While employed by the third-party defendant Alvin Petroleum Systems, Inc. ("Alvin") on December 19, 1988, the plaintiff sustained injuries when he fell into a pump basin whose manhole cover had been removed by another Alvin employee. The plaintiff had been unloading gasoline pumps that were to be installed at the defendant LR Service Station from a truck. The defendant Exxon Corporation alleged that it sublet the property to LR and hired Alvin to remove and replace old gas pumps and tanks at the station.
The plaintiff instituted this action against Exxon and LR alleging negligence and violations of the Labor Law. Exxon thereafter moved for summary judgment dismissing the complaint on the ground that it did not own, occupy, control, manage or supervise the property where the plaintiff was injured and on the ground that its conduct was not the proximate cause of the plaintiff's injuries. The Supreme Court denied Exxon's motion in its entirety.
After the Supreme Court denied Exxon's motion, further discovery was completed in this matter, and the plaintiff now consents to the dismissal of the claims brought pursuant to section 200 Lab. of the Labor Law as against Exxon only. Accordingly, we modify the order of the Supreme Court to dismiss these claims.
The order is, however, otherwise affirmed since we agree with the Supreme Court that questions of fact exist with regard to the remainder of the plaintiff's claims. Although Exxon contends, inter alia, that it is not liable under Labor Law § 241 (6) because it is not an "owner" and because the dangerous condition on the property, caused by the plaintiff's co-worker, was an intervening act which was not a foreseeable consequence of any negligence that may be attributed to Exxon, Exxon has failed to make a prima facie showing of entitlement to judgment as a matter of law (see, Winegrad v. New York Univ. Med. Ctr., 64 N.Y.2d 851).
Labor Law § 241 (6) imposes a nondelegable duty on contractors and owners (Long v. Forest-Fehlhaber, 55 N.Y.2d 154) and liability may attach regardless of their control, direction or supervision of the work site (Allen v. Cloutier Constr. Corp., 44 N.Y.2d 290; Sergio v. Benjolo N.V., 168 A.D.2d 235). Exxon never produced documentation definitively establishing its claim that it was a lessee rather than an owner of the property. It cannot escape liability by demonstrating that it delegated the responsibility for its duties under section 241 (6) to its lessee LR (see, Sergio v.

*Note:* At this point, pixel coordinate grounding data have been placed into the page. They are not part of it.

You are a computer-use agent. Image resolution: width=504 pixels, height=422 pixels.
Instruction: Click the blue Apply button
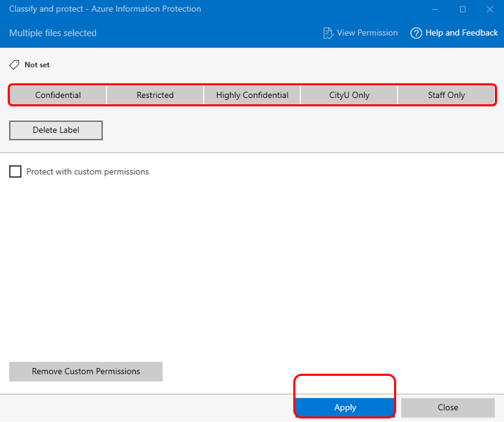[345, 407]
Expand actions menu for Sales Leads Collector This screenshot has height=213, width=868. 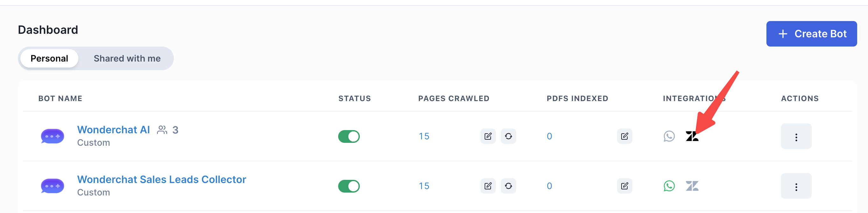(796, 186)
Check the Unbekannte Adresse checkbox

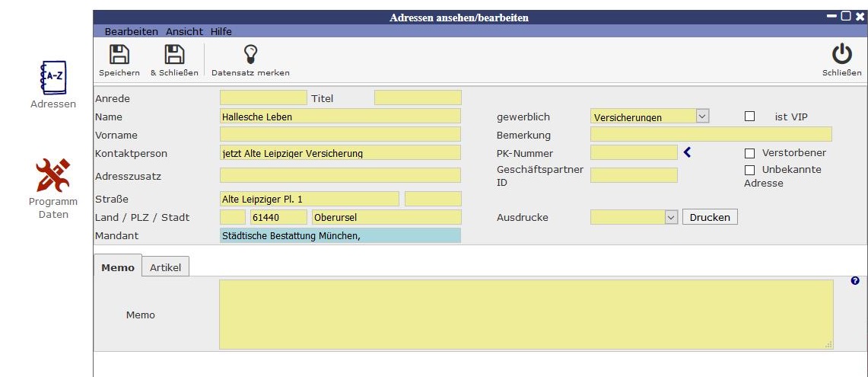click(x=749, y=170)
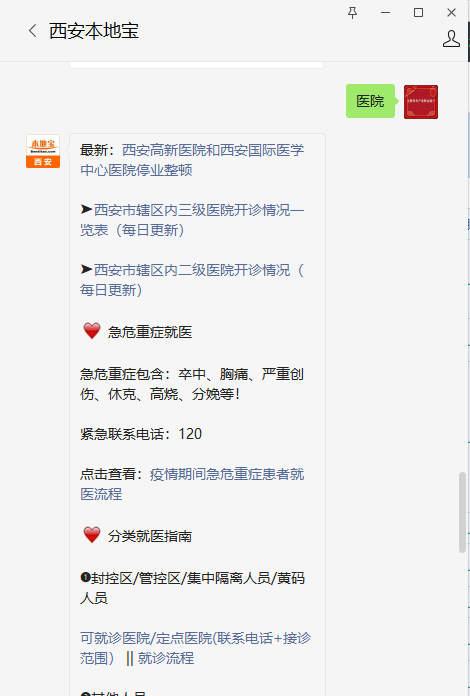This screenshot has width=470, height=696.
Task: Minimize the chat window
Action: pos(385,12)
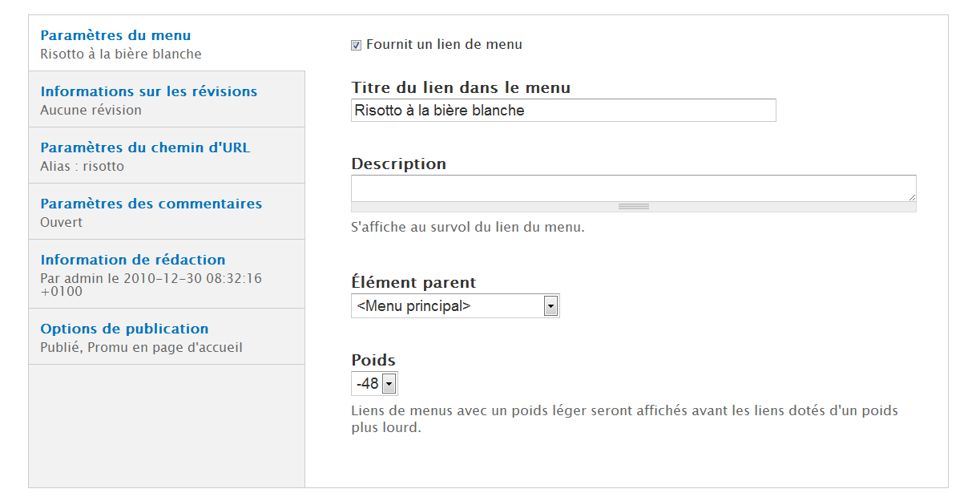Grab the Description textarea resize handle
Image resolution: width=980 pixels, height=497 pixels.
pyautogui.click(x=633, y=207)
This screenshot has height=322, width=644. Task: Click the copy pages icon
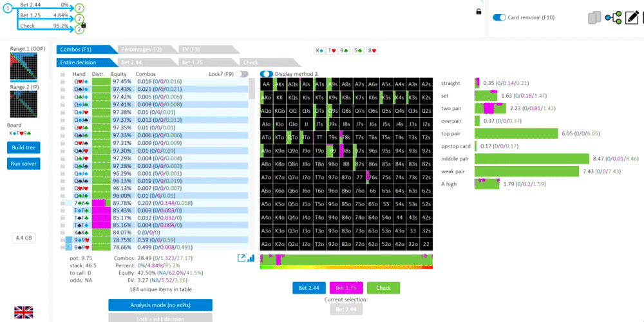[x=594, y=18]

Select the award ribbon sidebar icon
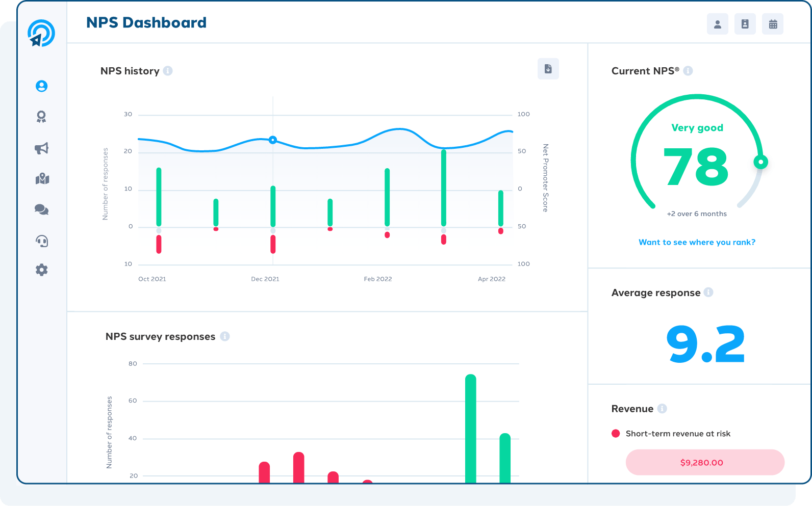42,117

Benjolo N.V., supra; Sperber v. Penn Cent. Corp., 150 A.D.2d 356; Celestine v. City of New York, 86 A.D.2d 592, affd 59 N.Y.2d 938). The record reveals that Exxon leased the property to LR, retained the right of entry and access to the premises and hired Alvin to perform the construction work. Accordingly, issues of fact exist as to whether Exxon was an "owner" pursuant to Labor Law § 241 (6) precluding the award of summary judgment (see, DeFreece v. Penny Bag, 137 A.D.2d 744; Copertino v. Ward, 100 A.D.2d 565). Any issues as to causation and foreseeability must also await determination by the trier of fact (see, Derdiarian v Felix Contr. Corp., 51 N.Y.2d 308).
Exxon's motion for summary judgment dismissing the plaintiff's Labor Law § 240 (1) claims was also properly denied. The plaintiff alleged that he was injured while removing gasoline pumps from the mechanically operated hoist tailgate of a truck which hoist had been elevated four feet from the ground. In the course of doing so, he stepped backward into an uncovered basin and one of the pumps fell from the hoist tailgate and onto the plaintiff, causing his injuries (see, Rocovich v. Consolidated Edison Co., 78 N.Y.2d 509).
We have considered Exxon's remaining contention and find it to be without merit.
Concur — Rosenberger, J.P., Ellerin, Wallach and Rubin, JJ.
While I concur with the court's opinion with respect to Labor Law §§ 200 and 241 (6), I dissent and would grant summary judgment to the defendant with respect to Labor Law § 240 (1).
The risk involved was not elevation-related (see, Rocovich v Consolidated Edison Co., 78 N.Y.2d 509, 515).